Extracted text:

WebArbiter-3B by ZYao720 is a 3.1 billion parameter reasoning Process Reward Model (PRM) for web agents, built on Qwen2.5-3B-Instruct, with a 32768 token context length. It specializes in generating interpretable, principle-inducing justifications for web agent actions, concluding with a preference verdict. This model achieves an Avg. BoN Acc of 59.06% on WEBPRMBENCH, outperforming larger open-source LLM-as-judge baselines and previous SOTA WebPRMs. It is designed for evaluating web agent actions, guiding trajectory search, and providing structured feedback in resource-constrained environments.
Loading preview...
WebArbiter-3B: Principle-Guided Reasoning for Web Agents
WebArbiter-3B, developed by ZYao720, is a 3.1 billion parameter Process Reward Model (PRM) specifically designed for web agents. Built upon the Qwen2.5-3B-Instruct architecture, it distinguishes itself by formulating step-level reward modeling as structured text generation, providing interpretable justifications rather than simple scalar scores.

Activity 1: Translate this sentence from the WebArbiter-3B description into Spanish: "It specializes in generating interpretable, principle-inducing justifications for web agent actions, concluding with a preference verdict."
Activity 2: From the WebArbiter-3B description, return the passage that begins at the words "WebArbiter-3B: Principle-Guided Reasoning" and stops after "simple scalar scores.".

Raw data:
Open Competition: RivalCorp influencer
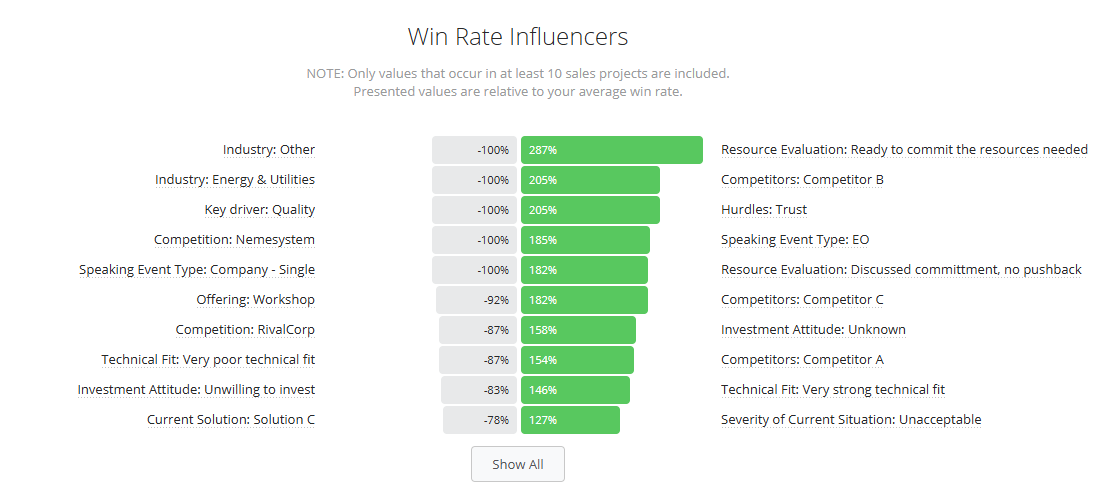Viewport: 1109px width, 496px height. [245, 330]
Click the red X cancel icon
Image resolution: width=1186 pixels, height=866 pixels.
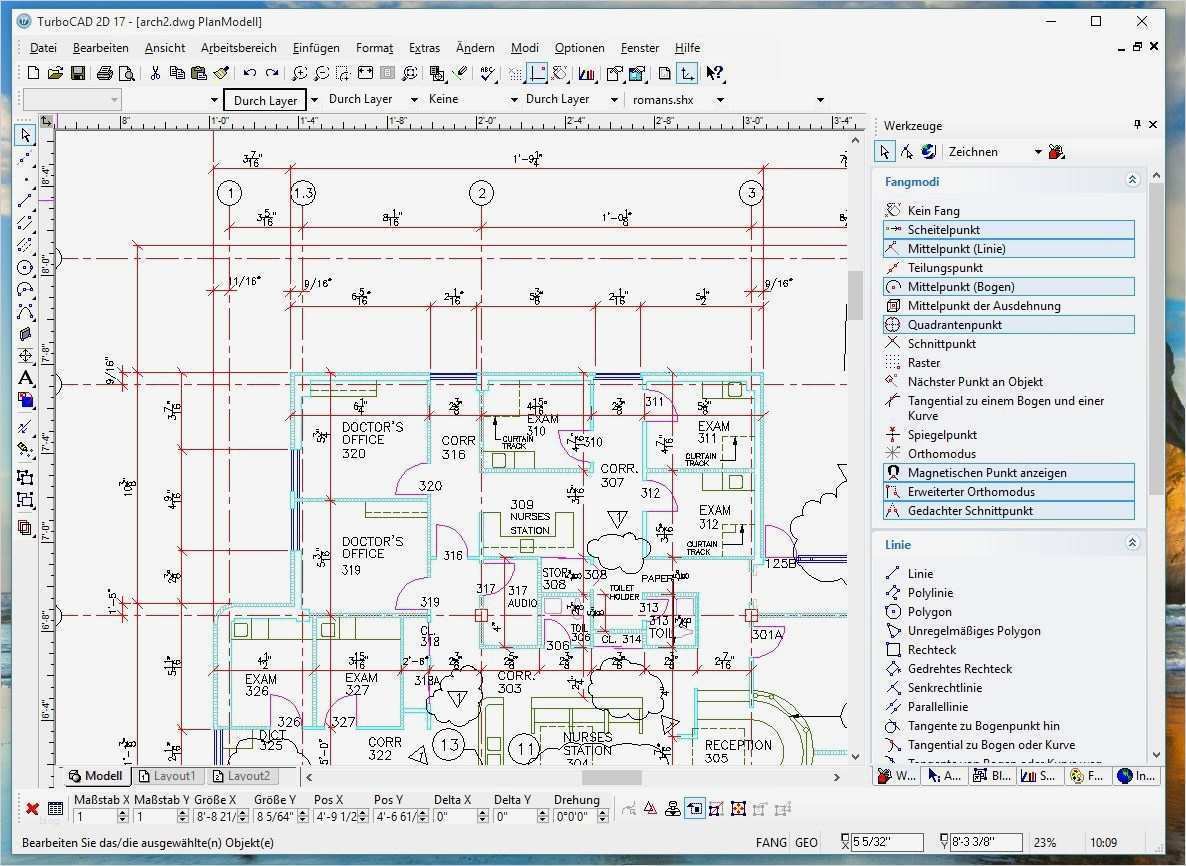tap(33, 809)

Task answer 1: Se especializa en generar justificaciones interpretables e inductoras de principios para las acciones de agentes web, que concluyen con un veredicto de preferencia.

Task answer 2:
WebArbiter-3B: Principle-Guided Reasoning for Web Agents
WebArbiter-3B, developed by ZYao720, is a 3.1 billion parameter Process Reward Model (PRM) specifically designed for web agents. Built upon the Qwen2.5-3B-Instruct architecture, it distinguishes itself by formulating step-level reward modeling as structured text generation, providing interpretable justifications rather than simple scalar scores.